Deceased Vietnam vet to get recognition at wall

Thursday, April 11, 2002


By Mark Bliss ~ Southeast Missourian

What the Viet Cong couldn't do to Roger Flynn East, Agent Orange finally did.

Now, three years after his death, the former Cape Girardeau man will be honored as a casualty of war in a ceremony Monday at the Vietnam Veterans Memorial wall in Washington.

His parents, Dorothy and J.J. East Jr. of Cape Girardeau, say they're glad their son, who died at the age of 46, will be recognized for his sacrifice.

Kyle East, one of Roger's three sons and a punter on the Southeast Missouri State University football team, will read his father's name at the ceremony. Doing so, he said, will be a lot harder than kicking a football.

"He is a hero for sure, especially for us," Kyle East said.

Dorothy and J.J. East refuse to be bitter about their son's death, although they say the toxic chemical used by the United States to defoliate the jungles of Vietnam caused the throat cancer that killed him. Still, they say Roger didn't blame the federal government when he was dying. They don't either.

[Items from a dataset]
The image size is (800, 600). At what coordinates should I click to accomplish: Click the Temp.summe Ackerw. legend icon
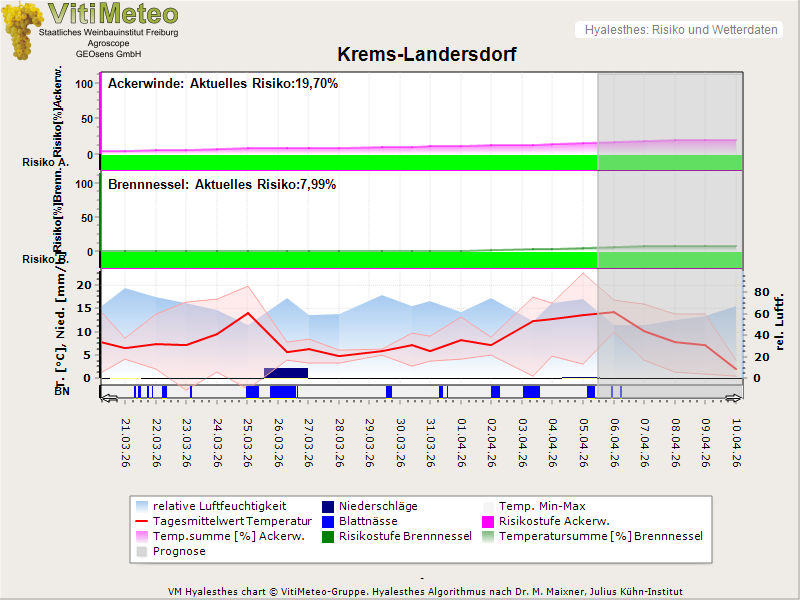click(144, 536)
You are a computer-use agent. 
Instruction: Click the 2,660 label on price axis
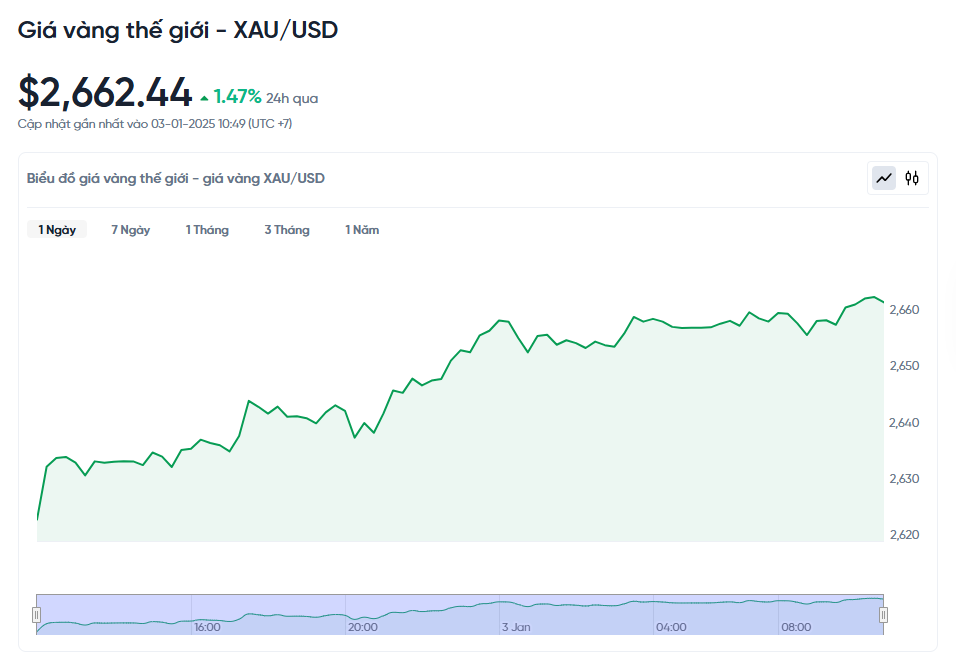pos(904,310)
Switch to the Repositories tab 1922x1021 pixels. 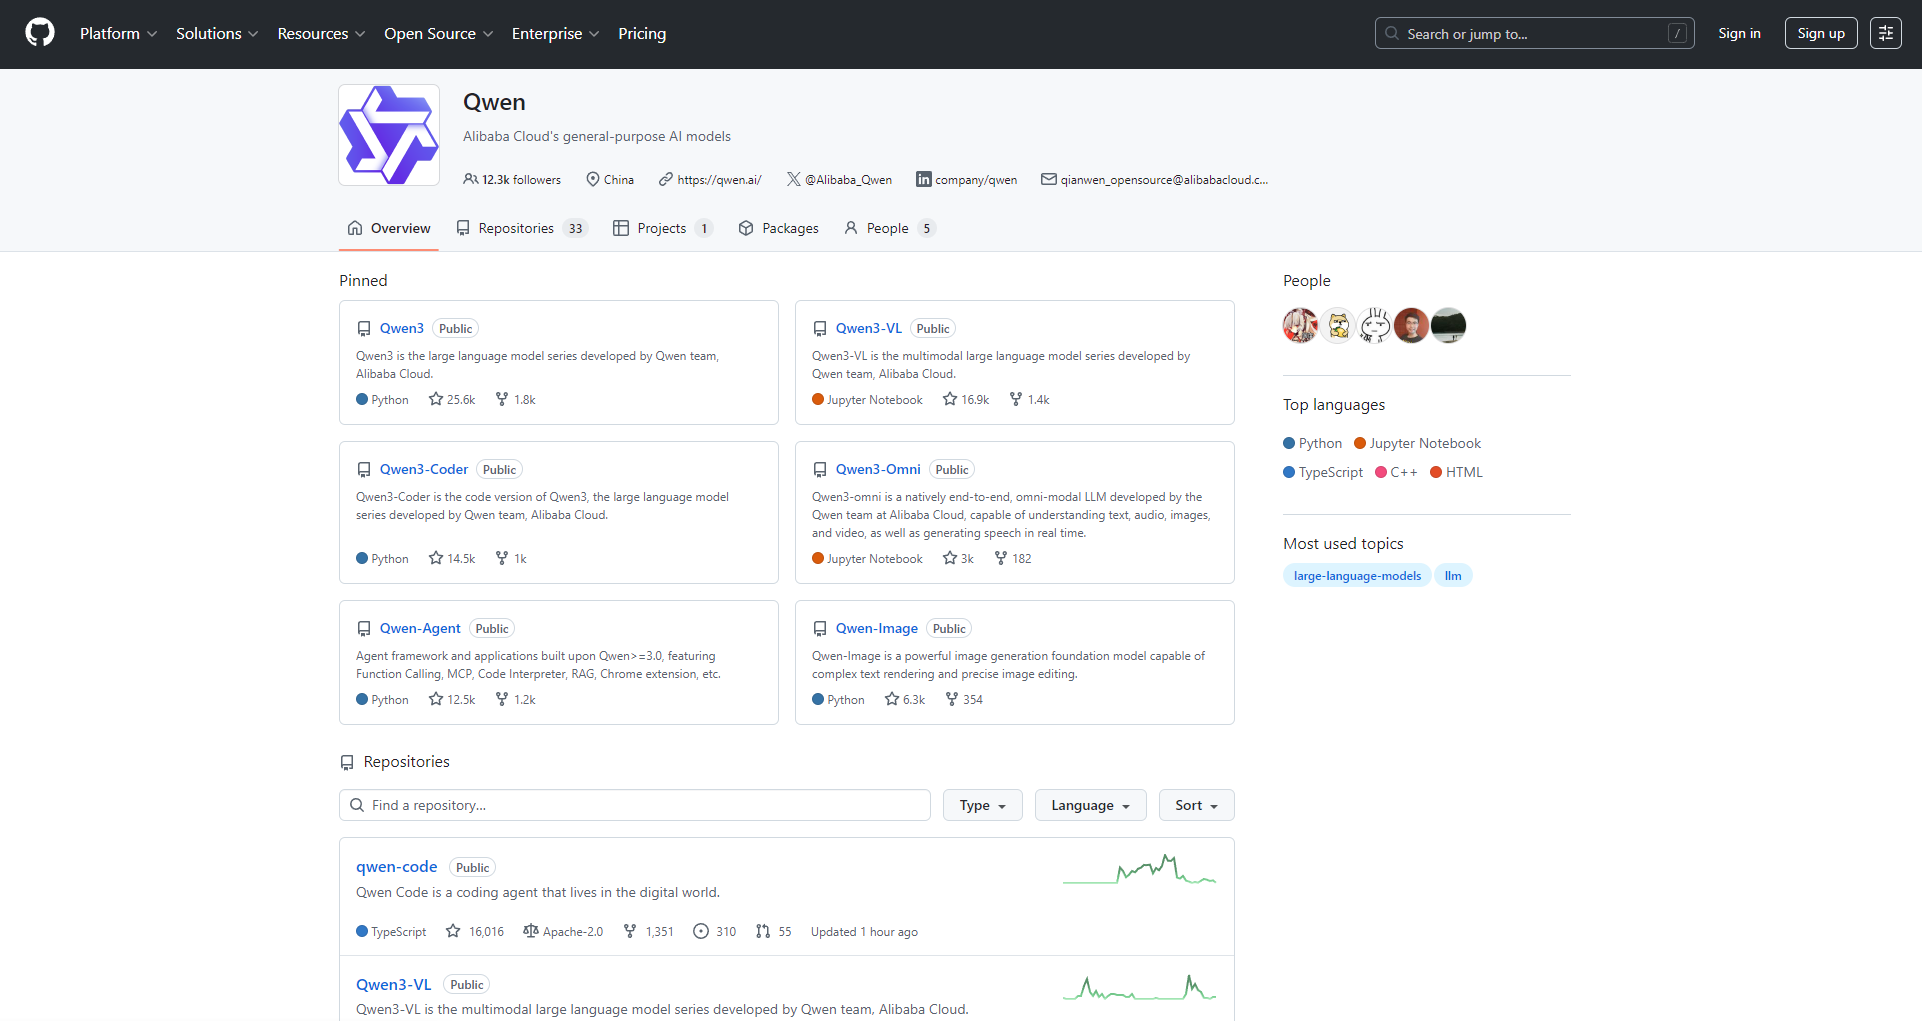(x=521, y=228)

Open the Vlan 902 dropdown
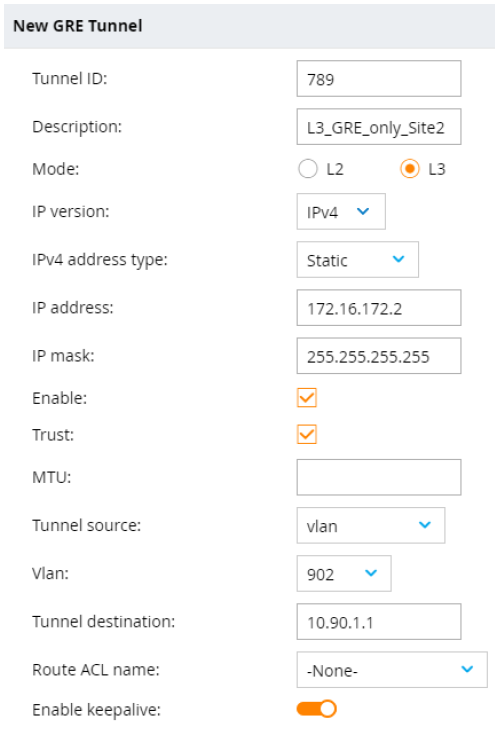coord(344,573)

_Goal of the exercise_. In the Vietnam veteran article, copy the passage that begins with "Now, three years" and ends after "for his sacrifice.", swapping "ceremony" for "service".

_Reply_.
Now, three years after his death, the former Cape Girardeau man will be honored as a casualty of war in a service Monday at the Vietnam Veterans Memorial wall in Washington.

His parents, Dorothy and J.J. East Jr. of Cape Girardeau, say they're glad their son, who died at the age of 46, will be recognized for his sacrifice.